Resume the article on pneumonia and adenovirus, picking up right after its final sentence.

> Selected excerpt:
┌──
Idiopathic interstitial pneumonia

Apart from infectious pneumonia causes by Bacteria, Fungi, Virus and Parasites; there are certain causes of pneumonia that are idiopathic in nature and belongs to diffuse lung diseases.

Common lung diseases that cause Idiopathic interstitial pneumonia are as follows:

                    diffuse alveolar damage, lymphocytic interstitial pneumonia

                    organizing pneumonia, desquamative interstitial pneumonia

                    nonspecific interstitial pneumonia, interstitial pneumonia

                    respiratory bronchiolitis interstitial lung disease

Why Adenovirus is called as killer cold virus? Let’s find out more about this deadly virus.

Adenoviruses refer to a group of viruses that cause infection in the membranes of the respiratory tract, the intestines, the eyes and the urinary tract.

They are responsible for high prevalence of deaths and hospitalizations of patients affected by it and hence called as “killer cold virus”.         

How Adenovirus is transmitted

The adenoviruses are usually transmitted via aerial route similarly to common cold.

                    Adenoviruses are transmitted from one infected person to other via coughing or sneezing.

                    Individuals may touch any area infected by adenoviruses and then touch their mouth, nose, or eyes.

                    Infected person may sneezes or coughs on various items that may be later touched by other people.

 

Diagnosis of Adenovirus

The initial diagnosis of adenovirus is done by following ways.

                    Medical History of patient

                    Physical exam

                    X-ray of the infected region

                    Association with Ad14-diagnosed patients

 

The confirmative diagnosis is done by isolating the virus the infected patient and carrying the following tests.

                    Antigen detection

                    Polymerase chain reaction assay

                    Virus isolation and serology

                    Adenovirus typing

                    Fluids and PCR tests

 

Symptoms of Adenovirus Infection

The symptoms of adenovirus infection may comprise of following respiratory tract symptoms.

                    Common cold syndrome such as cough, runny nose, mild fever

                    Symptoms of Pneumonia

                    Symptoms of Croup

                    Symptoms of Bronchitis

 

The symptoms are usually present only for three to five days; however in severe cases like Pneumonia patients may require hospitalisation. Also, apart from respiratory tract illness,

Adenoviruses may develop symptoms related to eye, bladder, and GI problems.
└──
> Dataset excerpts:
┌──
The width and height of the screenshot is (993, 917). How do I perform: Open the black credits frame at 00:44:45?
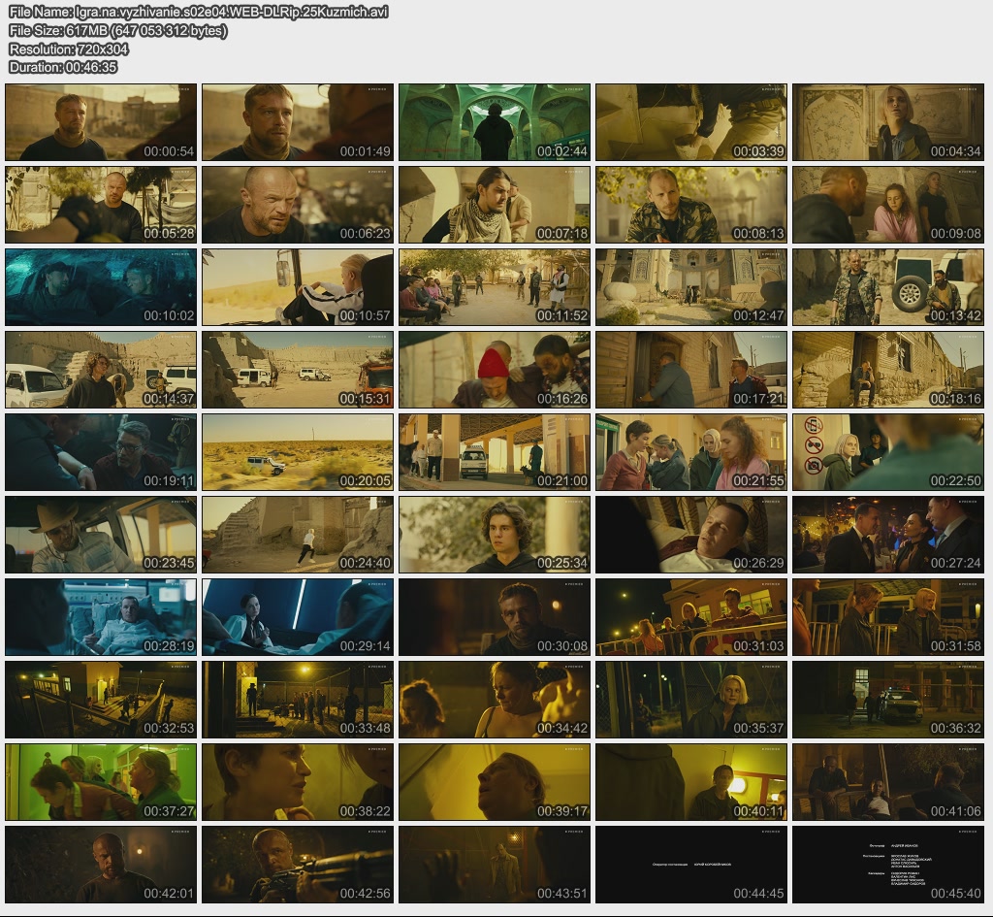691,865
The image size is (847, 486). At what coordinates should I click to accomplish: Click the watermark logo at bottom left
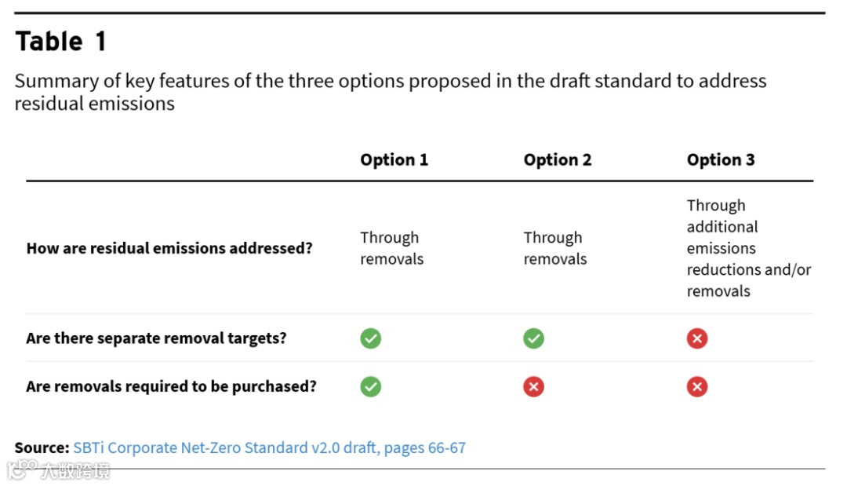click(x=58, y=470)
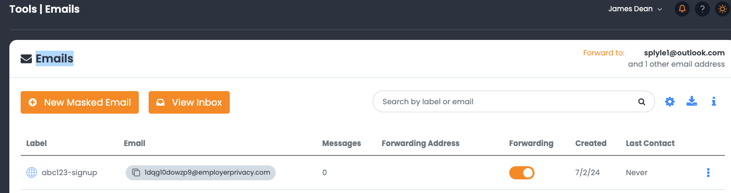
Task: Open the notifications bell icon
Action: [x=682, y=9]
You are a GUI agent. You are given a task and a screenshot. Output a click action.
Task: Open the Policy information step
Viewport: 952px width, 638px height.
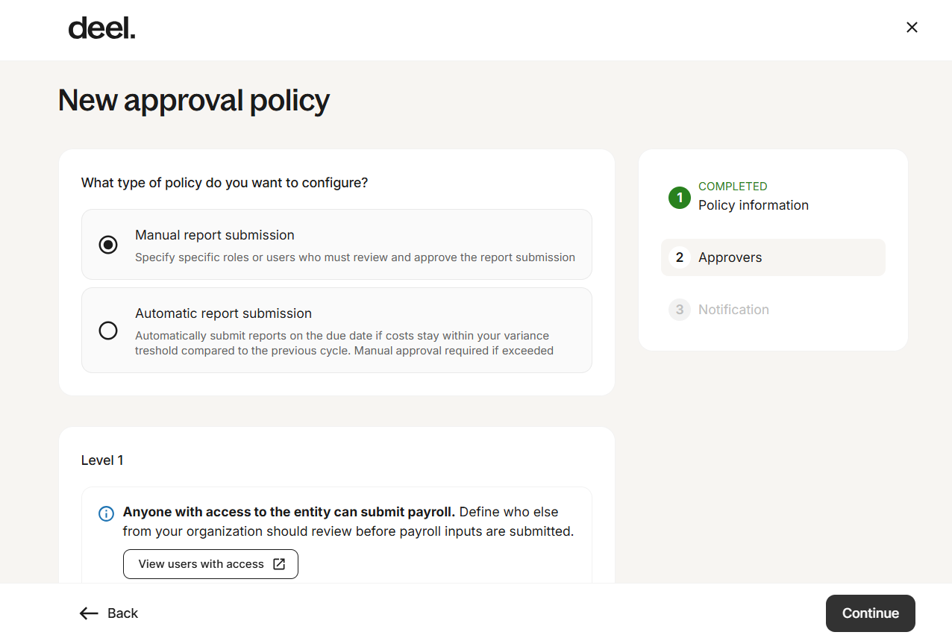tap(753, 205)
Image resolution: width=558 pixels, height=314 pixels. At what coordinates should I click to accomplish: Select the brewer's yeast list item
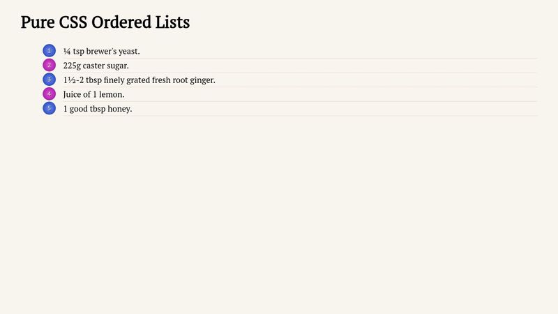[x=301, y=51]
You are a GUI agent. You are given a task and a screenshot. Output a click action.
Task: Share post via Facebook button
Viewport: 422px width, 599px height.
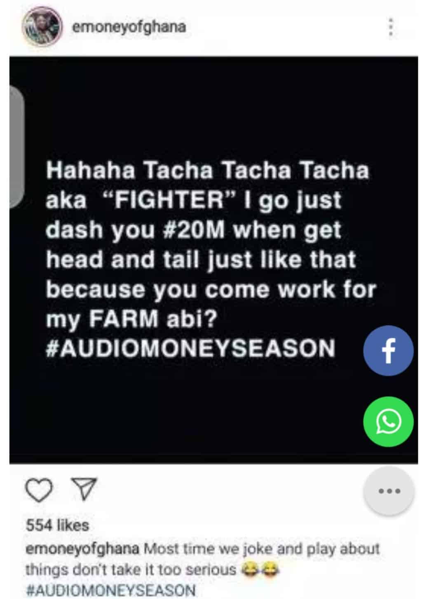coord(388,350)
└──
> Response below:
Treatment of Adenovirus Infection

The treatment of Adenovirus infection in most of the cases does not require antibiotics or other medications. The patients can get rid of the virus infection over few days. The efforts are made for keeping the patient comfortable during the time the infection lasts.

                    There is no such virus-specific treatment therapy of adenovirus infections.

                    Most of the infections are mild in nature and require only symptomatic treatment.

                    The serious adenovirus illnesses are managed only by treating symptoms of the infection.

                    Treatment may include supportive care, taking proper rest, plenty of fluids.

                    Patients may be given drugs like acetaminophen for reducing fever. Aspirin should not be given to children.

                    For respiratory tract diseases, a cool-mist humidifier assists in loosening mucus and helps in breathing comfortably.

                    For children under the age of six months, a bulb syringe can be applied for clearing the nose.

                    Severe cases need intensive care and respiratory assistance such as mechanical breathing support.

                    Symptoms of conjunctivitis can be relieved by using warm compresses and a topical eye ointment drops.

 

Prevention

                    Maintaining the good hygiene goes a long way in preventing the spread of the infection

                    Effective infection-control practices is needed for preventing adenovirus-associated diseases

                    Maintaining adequate levels of chlorination in swimming pool prevents adenovirus conjunctivitis.